1. Summary of Accounting Policies

Basis of Presentation

References in this document to the “Company,” “Chesapeake,” “we,” “us” and “our” are intended to mean the registrant and its subsidiaries, or the registrant’s subsidiaries, as appropriate in the context of the disclosure.

The accompanying unaudited condensed consolidated financial statements have been prepared in compliance with the rules and regulations of the Securities and Exchange Commission (“SEC”) and accounting principles generally accepted in the United States of America (“GAAP”). In accordance with these rules and regulations, certain information and disclosures normally required for audited financial statements have been condensed or omitted. These financial statements should be read in conjunction with the consolidated financial statements and notes thereto, included in our Annual Report on Form 10-K for the year ended December 31, 2011, as amended. In the opinion of management, these financial statements reflect normal recurring adjustments that are necessary for a fair presentation of our results of operations, financial position and cash flows for the interim periods presented.

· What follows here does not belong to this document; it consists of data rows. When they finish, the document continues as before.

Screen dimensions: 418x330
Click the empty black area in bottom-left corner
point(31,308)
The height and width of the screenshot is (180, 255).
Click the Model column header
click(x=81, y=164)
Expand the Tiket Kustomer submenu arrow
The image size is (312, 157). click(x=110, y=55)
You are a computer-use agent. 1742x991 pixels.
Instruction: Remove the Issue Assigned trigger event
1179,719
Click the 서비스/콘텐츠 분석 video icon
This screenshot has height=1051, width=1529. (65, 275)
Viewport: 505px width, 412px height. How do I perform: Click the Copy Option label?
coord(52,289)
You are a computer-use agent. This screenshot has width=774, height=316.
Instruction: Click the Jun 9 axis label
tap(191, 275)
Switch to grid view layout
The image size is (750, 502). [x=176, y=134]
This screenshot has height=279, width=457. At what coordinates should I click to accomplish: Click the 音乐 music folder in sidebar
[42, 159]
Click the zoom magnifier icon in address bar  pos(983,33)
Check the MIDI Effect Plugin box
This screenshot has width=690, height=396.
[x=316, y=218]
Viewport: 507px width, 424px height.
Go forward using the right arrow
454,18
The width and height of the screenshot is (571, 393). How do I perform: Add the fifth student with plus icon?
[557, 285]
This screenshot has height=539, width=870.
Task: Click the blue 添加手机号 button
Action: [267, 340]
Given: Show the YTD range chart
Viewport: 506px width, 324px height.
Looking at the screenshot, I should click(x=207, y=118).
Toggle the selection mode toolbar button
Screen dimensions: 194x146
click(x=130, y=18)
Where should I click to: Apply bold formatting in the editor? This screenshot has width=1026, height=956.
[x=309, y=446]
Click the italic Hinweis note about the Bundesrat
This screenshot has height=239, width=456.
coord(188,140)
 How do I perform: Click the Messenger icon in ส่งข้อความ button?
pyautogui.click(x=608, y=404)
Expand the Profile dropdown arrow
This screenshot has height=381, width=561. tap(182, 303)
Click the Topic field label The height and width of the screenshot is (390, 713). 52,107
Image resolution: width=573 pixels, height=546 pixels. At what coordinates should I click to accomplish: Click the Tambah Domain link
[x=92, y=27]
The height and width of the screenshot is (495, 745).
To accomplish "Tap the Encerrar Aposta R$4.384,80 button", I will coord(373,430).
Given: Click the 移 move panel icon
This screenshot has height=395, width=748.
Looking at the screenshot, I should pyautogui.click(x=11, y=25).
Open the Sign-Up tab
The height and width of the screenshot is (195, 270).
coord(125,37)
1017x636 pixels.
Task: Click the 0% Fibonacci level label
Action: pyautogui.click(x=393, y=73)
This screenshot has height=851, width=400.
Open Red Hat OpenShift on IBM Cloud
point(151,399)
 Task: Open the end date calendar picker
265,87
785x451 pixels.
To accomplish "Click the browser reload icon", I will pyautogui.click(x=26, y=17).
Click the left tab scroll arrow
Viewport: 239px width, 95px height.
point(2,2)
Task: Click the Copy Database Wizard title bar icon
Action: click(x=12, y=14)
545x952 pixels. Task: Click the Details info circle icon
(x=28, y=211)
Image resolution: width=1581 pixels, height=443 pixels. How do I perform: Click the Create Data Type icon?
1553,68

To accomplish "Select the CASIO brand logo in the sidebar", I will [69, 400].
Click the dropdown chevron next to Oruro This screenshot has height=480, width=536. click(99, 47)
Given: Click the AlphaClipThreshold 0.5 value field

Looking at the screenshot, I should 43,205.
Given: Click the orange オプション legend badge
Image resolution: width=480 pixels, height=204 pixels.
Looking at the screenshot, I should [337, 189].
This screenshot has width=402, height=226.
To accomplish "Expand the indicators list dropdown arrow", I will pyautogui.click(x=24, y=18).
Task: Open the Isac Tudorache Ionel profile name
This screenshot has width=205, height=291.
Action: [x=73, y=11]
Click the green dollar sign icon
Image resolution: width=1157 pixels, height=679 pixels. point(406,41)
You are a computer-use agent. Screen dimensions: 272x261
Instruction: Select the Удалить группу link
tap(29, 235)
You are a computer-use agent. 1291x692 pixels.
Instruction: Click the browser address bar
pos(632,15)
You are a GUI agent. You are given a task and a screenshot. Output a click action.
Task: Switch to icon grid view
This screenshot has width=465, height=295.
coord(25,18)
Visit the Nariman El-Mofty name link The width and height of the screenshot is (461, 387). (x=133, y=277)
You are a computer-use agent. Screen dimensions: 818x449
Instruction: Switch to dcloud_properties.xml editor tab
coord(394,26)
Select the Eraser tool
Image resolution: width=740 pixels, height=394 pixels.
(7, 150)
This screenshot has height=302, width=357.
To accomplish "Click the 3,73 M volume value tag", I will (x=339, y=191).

Due to the seasonality of our business, results for interim periods are not necessarily indicative of results for the entire fiscal year. Revenue and earnings are typically greater during the first and fourth quarters, when consumption of energy is highest due to colder temperatures.

We have assessed and reported on subsequent events through the date of issuance of these condensed consolidated financial statements.

Reclassifications

We reclassified certain amounts in the condensed consolidated statement of income for the three and nine months ended September 30, 2011, in the Condensed Consolidated Statement of Cash Flows for the nine months ended September 30, 2012, and in the condensed consolidated balance sheet as of December 31, 2011 to conform to the current year’s presentation. We also reclassified certain segment information as of December 31, 2011, and for the three and nine months ended September 30, 2011 to conform to the current year’s presentation. These reclassifications are considered immaterial to the overall presentation of our condensed consolidated financial statements.

Sale of Assets

In September 2011, Florida Public Utilities Company (“FPU”) entered into an agreement with an unaffiliated entity to sell its office building located in West Palm Beach, Florida for $2.2 million. The sale of FPU’s West Palm Beach office building was finalized in February 2012 and did not result in a material gain or loss. We treated the West Palm Beach office building as an asset held for sale, and it was included in other property, plant and equipment at December 31, 2011 in the accompanying condensed consolidated balance sheet.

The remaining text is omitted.